China faces irreconcilable choices on Ukraine

China faces irreconcilable choices on Ukraine

Beijing tries to strike an impossible balance with Russia, the United States, and the concept of "noninterference"

Read the full article at CarnegieEndowment.org

Russia’s invasion of Ukraine is an important test of China’s policy evolution, tactical positioning, and strategic choices. Beijing is selfish about its own interests and will not want Washington to be the one to frame China’s alternatives. But Beijing is trying to strike an impossible balance by seeking to pursue three goals simultaneously: a strategic partnership with Russia, commitment to long-standing foreign policy principles of “territorial integrity” and “noninterference,” and a desire to minimize collateral damage from EU and U.S. sanctions.

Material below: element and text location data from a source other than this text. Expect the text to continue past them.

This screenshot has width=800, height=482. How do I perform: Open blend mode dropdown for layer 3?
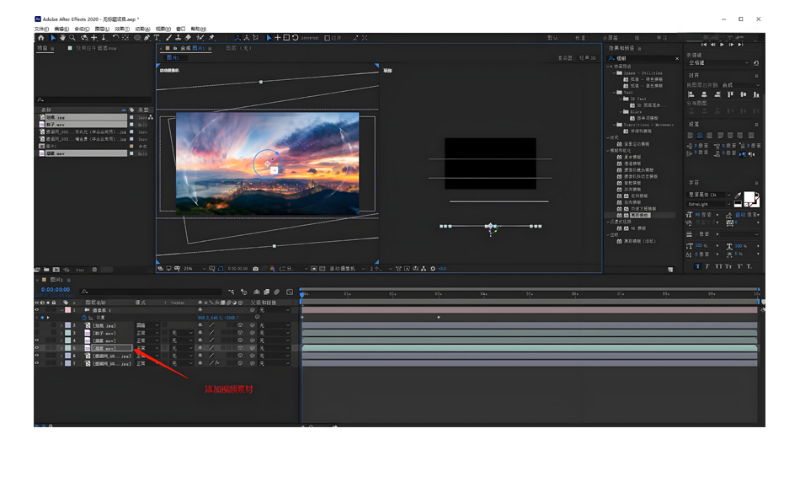click(147, 333)
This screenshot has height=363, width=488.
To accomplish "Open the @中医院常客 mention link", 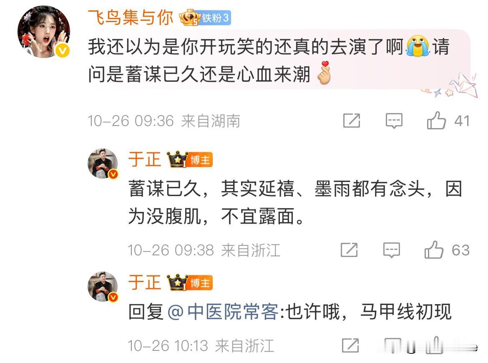I will [x=223, y=312].
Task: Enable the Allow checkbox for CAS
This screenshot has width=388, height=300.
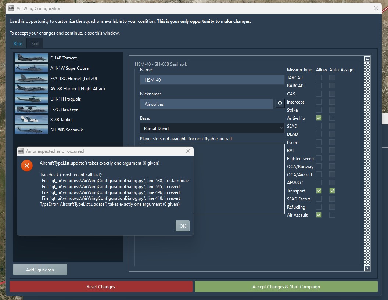Action: [x=319, y=94]
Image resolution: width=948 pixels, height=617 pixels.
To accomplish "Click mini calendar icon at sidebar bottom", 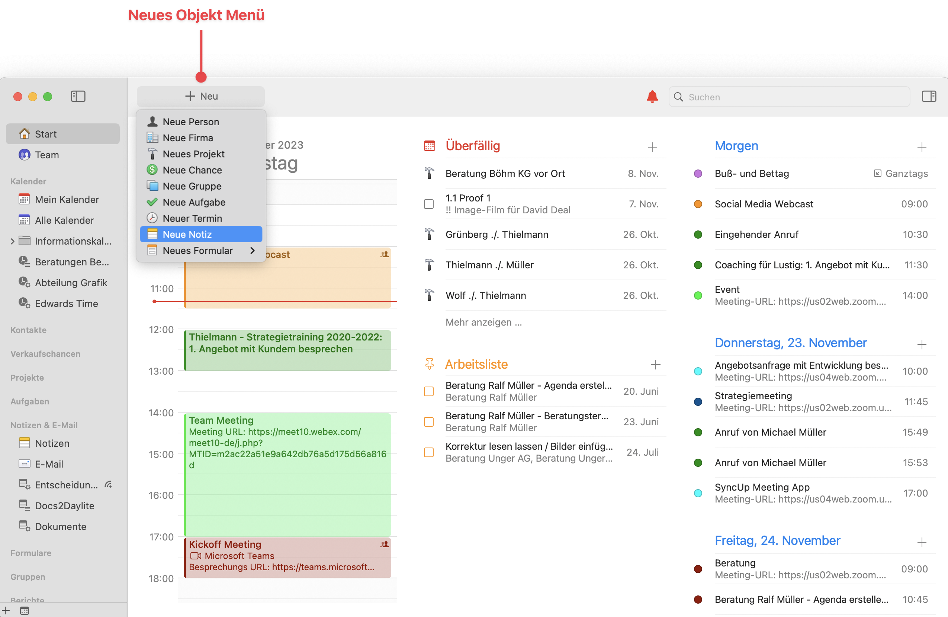I will point(24,611).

Beijing cannot reconcile these three competing objectives. And since it cannot have all three, it will have to jettison one or another, or else uncomfortably shift its position from day to day under the glare of international scrutiny. China’s almost certain choice will be to abandon its principles while prioritizing power politics and practical considerations.

China does share some principles of international relations with Russia, including opposition to U.S.-led alliances, and a deep discomfort with U.S. foreign policy that dates to NATO intervention in the Balkans during the 1990s. But Russian actions flatly violate China’s often professed belief in sovereignty, territorial integrity, and noninterference. And these principles have supposedly been at the very core of Chinese foreign policy for decades.

In forsaking these principles while fudging that choice in a haze of sly diplomatic language, Beijing has made clear that the most decisive element of Chinese policy now is its lean toward Moscow.